Em seu voto, Zanin destacou que a renúncia surge como um “mecanismo de burla à autoridade da Justiça Eleitoral”, o que acabaria por excluir o eleitor da escolha do novo mandatário. O ministro reforçou que, em casos de vacância por causas eleitorais faltando mais de seis meses para o fim do mandato, a regra geral deve ser a de eleições diretas, conforme o Código Eleitoral.
O formato da sucessão no Rio de Janeiro vinha sendo debatido no plenário virtual do STF, onde a Corte já havia estabelecido maioria de votos favoráveis à realização de uma eleição indireta com voto secreto pela Alerj. No entanto, com a nova liminar, a discussão foi interrompida e será levada para o plenário físico do Supremo para ser referendada pelos demais ministros. A expectativa é que a análise presencial seja marcada já para a próxima segunda-feira (31/03).

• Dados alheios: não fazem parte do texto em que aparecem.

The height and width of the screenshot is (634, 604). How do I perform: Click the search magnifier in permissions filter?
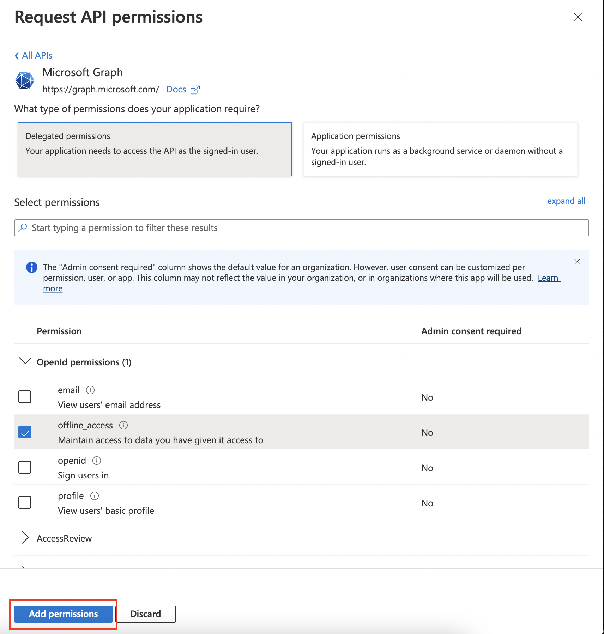(x=23, y=227)
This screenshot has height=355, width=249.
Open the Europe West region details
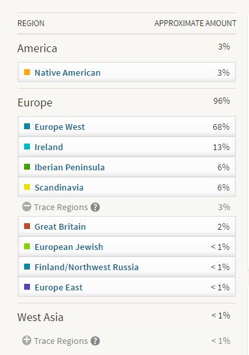click(60, 127)
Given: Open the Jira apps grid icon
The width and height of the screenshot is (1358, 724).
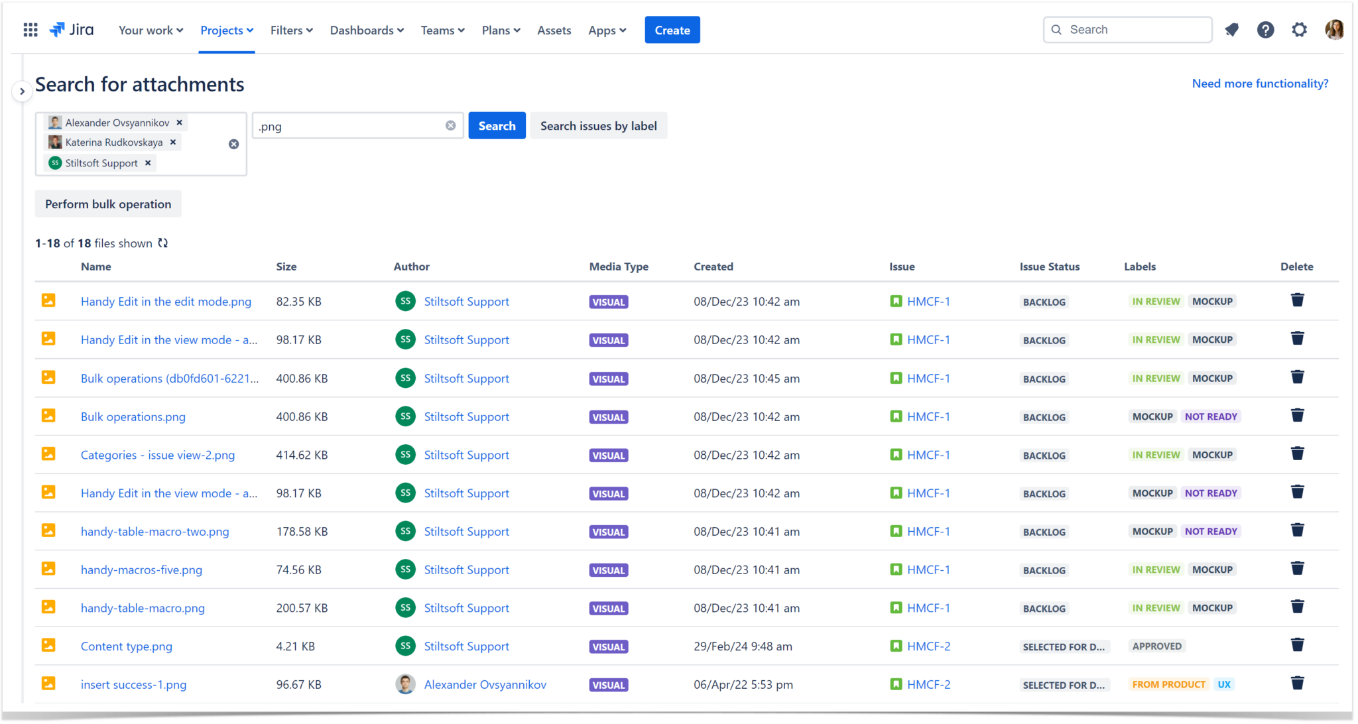Looking at the screenshot, I should coord(31,29).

Comando interino e o precedente do Tocantins
Até que o julgamento seja concluído, a decisão de Zanin assegura a manutenção do desembargador Ricardo Couto de Castro, presidente do Tribunal de Justiça do Rio (TJ-RJ), no cargo de governador interino. O embate jurídico é encabeçado pelo PSD, que sustenta que a realização de eleições indiretas descumpre um precedente histórico do próprio Tribunal Superior Eleitoral (TSE).

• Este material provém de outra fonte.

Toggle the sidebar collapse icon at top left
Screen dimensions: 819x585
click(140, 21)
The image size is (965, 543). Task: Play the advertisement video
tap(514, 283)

O argumento do PSD classifica a situação atual como “idêntica” à ocorrida no Tocantins em 2018. Naquela ocasião, o então governador Marcelo Miranda (MDB) foi cassado em março, faltando pouco mais de seis meses para as eleições gerais. Naquela circunstância, o Judiciário convocou eleições diretas para o preenchimento do cargo, ignorando a solução indireta via Assembleia Legislativa. O partido agora exige que o mesmo rigor seja aplicado ao Rio de Janeiro, garantindo que o sucessor de Cláudio Castro seja escolhido pelo voto popular.
O argumento aceito preliminarmente por Zanin é que a competência para legislar sobre vacância por causas eleitorais (como cassação de diploma) é exclusiva da União.
“A soberania popular, nos termos do art. 14 da Constituição Federal, é exercida pelo sufrágio universal e pelo voto direto e secreto, com valor igual para todos”, registrou o ministro na decisão.
Com a liminar, o processo de eleição indireta na Alerj — que deveria ser convocado em até 48 horas — fica paralisado. O caso agora será submetido ao Plenário do STF para referendo, podendo ser julgado em conjunto com a ADI 7.942, que também trata das regras sucessórias fluminenses.